The colonel answered, “Well then, my little momma might turn out to be right after all these years.”
“Your mother?”
“Yeah,” Robinson replied. “She told me a black man had no business fooling around with airplanes.”
Chapter 2
Mississippi, 1910
THE SEVEN-YEAR-OLD BLACK CHILD WAS ALMOST UNCONTROLLABLE as he and his mother walked west on 13th Street, crossed the Gulf & Ship Island (G&SI) railroad tracks, and turned north toward the Big Quarter, the segregated neighborhood where many black families lived. He jumped and skipped and made engine noises with his arms outstretched like wings, mimicking the airplane he had just seen.
“Johnny! You calm down! You’re gonna embarrass your momma right out here on the street.”
His mother’s appeals went unheeded. The child was too excited to calm down. “Wait till I tell Daddy I seen a real airplane fly!”
Later that afternoon, Johnny sat on the front steps of his house waiting for his father to get home. The dirt road soon filled with men returning from their day’s w
ork. John could always pick his stepfather out of the crowd. Charles Cobb walked with a pronounced limp, the result of an accident at the G&SI locomotive shop where he worked. Johnny spotted him and ran to tell him, with wide-eyed excitement, about the flying machine he had seen that day.
When the two reached the house, Johnny’s sister, Bertha, was playing in the front yard. Mr. Cobb picked her up and carried her into the house to join Celeste in the kitchen for supper. Charles Cobb listened to Johnny talk about the airplane and how it had carried people up in the sky.
“That thing flew out over the water and come back right over my head. It scared the devil out of a bunch of seagulls.
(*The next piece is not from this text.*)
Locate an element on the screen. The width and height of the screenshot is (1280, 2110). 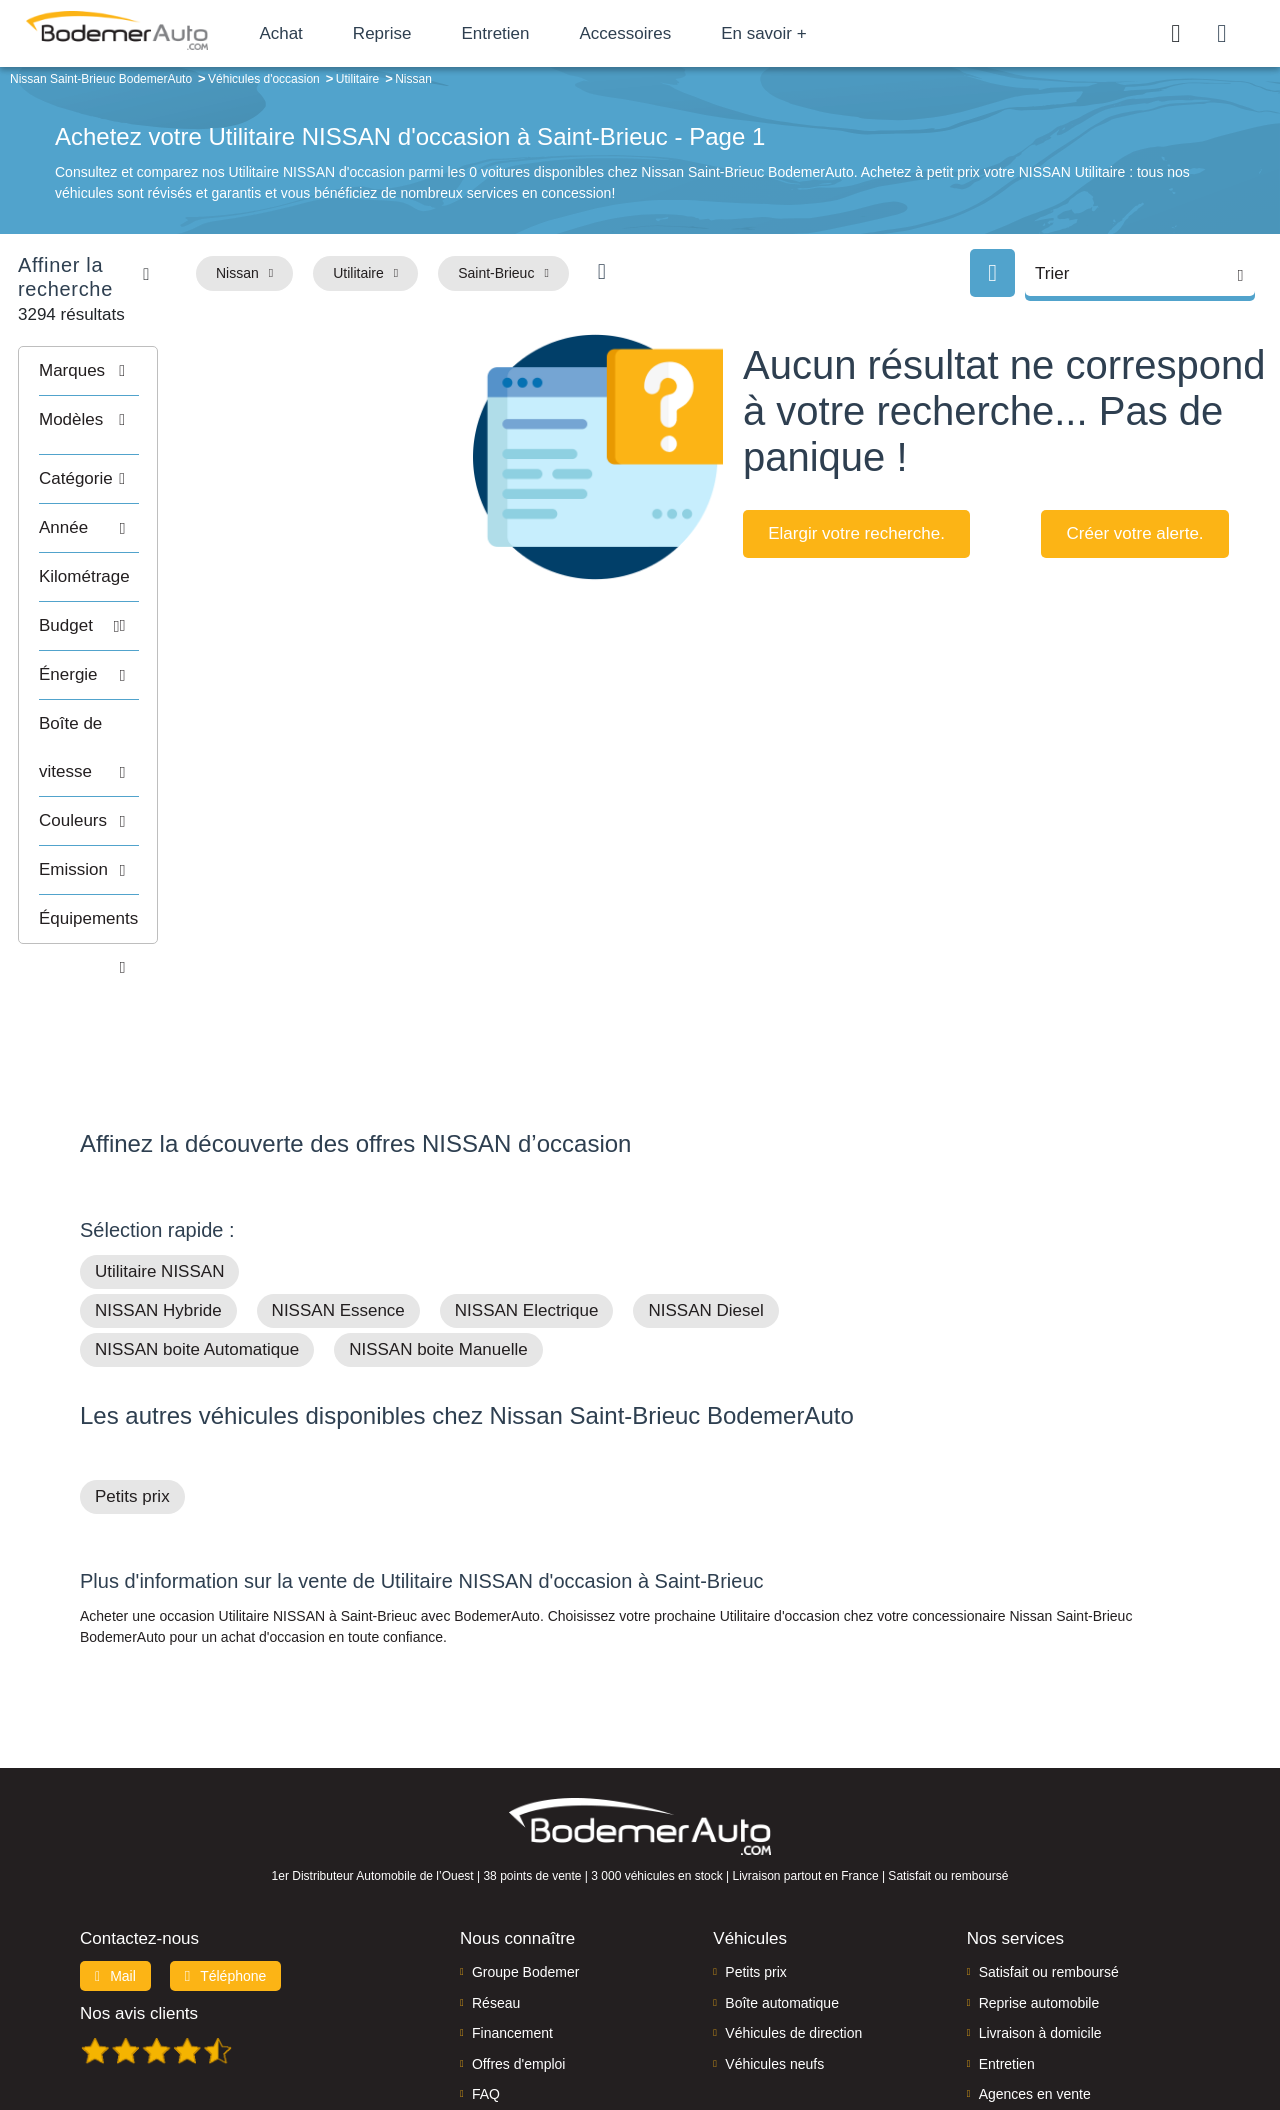
Reprise automobile is located at coordinates (1039, 1876).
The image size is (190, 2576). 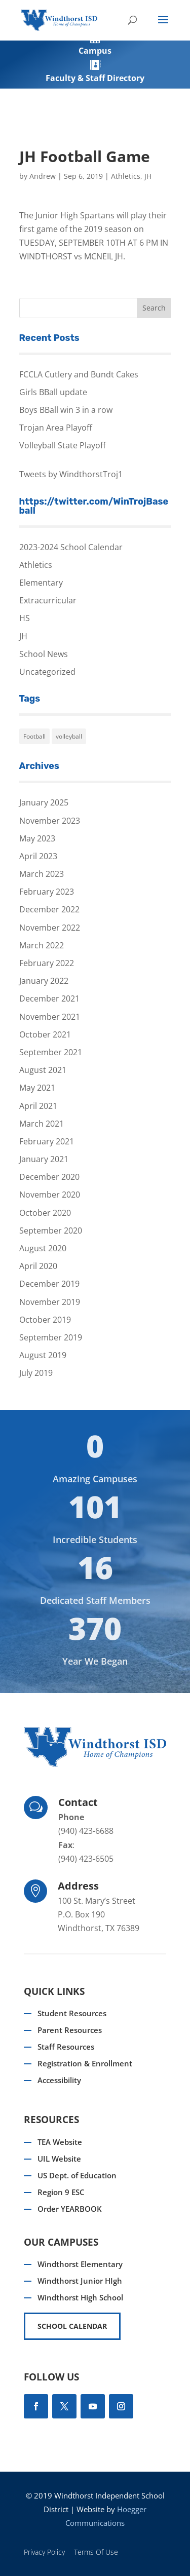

Scared me too when it first started. Near ’bout blew down some peoples standing behind it. I bet most nobody in Mississippi seen anything like that. I’m gonna fly in one of those things some day, Daddy.”
Charles Cobb listened to the excited little boy and wondered if one day he would have to try and explain to the child that a black man had about as much chance of flying as he himself had of being an engineer for the railroad. He tried to remember the moment he had finally accepted the fact that he would never drive a steam locomotive on the main line. Even today the dream haunted him. That’s why he had become a railroad mechanic, working his way up from laborer and gandy dancer. If he couldn’t drive, one he would keep them running. They still thrilled him. He must have been about Johnny’s age when he saw a steam locomotive come thundering by for the first time. He had been sitting on his daddy’s wagon when the huge puffing monster with its big driving wheels roared past the crossing, scaring his daddy’s mule nearly out of its hide. The engineer had waved and Charles Cobb knew that somehow steam locomotives would be a part of his life. He knew everything there was to know about them, every part. To him, a locomotive with steam up was like a giant, live, breathing thing, powerful and mighty and thrilling to the bone.